**How to complete this task**
Pull out every line below holding the word "agent".

** Data for this task follows **

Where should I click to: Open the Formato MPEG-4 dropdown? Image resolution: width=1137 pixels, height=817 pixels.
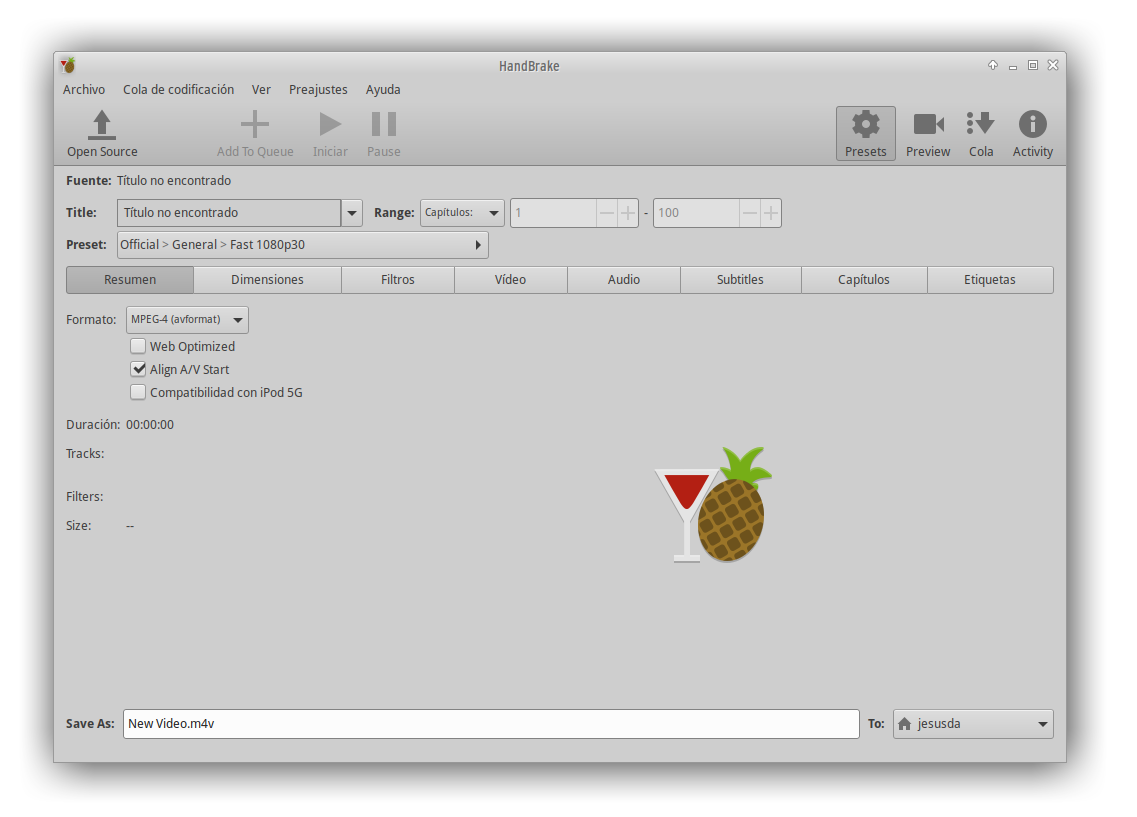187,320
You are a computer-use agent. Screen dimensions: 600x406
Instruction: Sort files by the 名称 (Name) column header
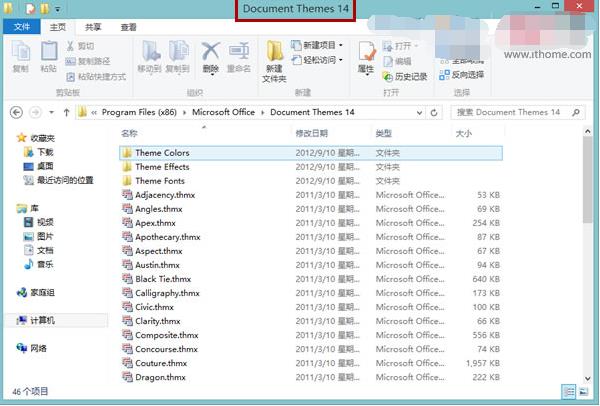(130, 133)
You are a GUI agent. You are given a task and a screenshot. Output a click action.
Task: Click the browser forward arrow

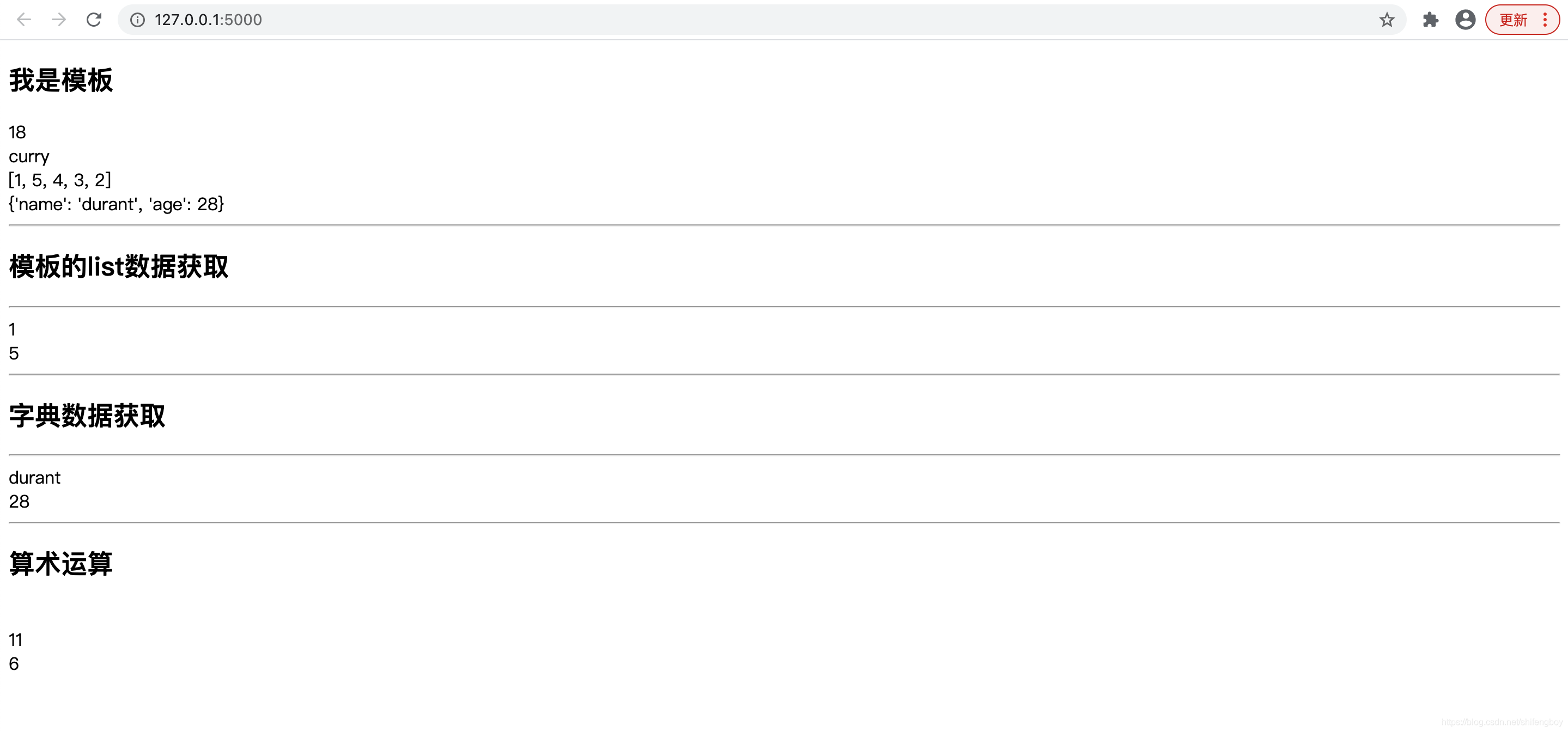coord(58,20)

** End of Data for this task **
** Data for this task follows **

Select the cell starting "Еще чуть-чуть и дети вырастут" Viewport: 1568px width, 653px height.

** End of Data for this task **

**Problem solution**
You are a computer-use agent. Screen dimensions: 600x406
You are a GUI agent. You are given a task and a screenshot. Output a click action.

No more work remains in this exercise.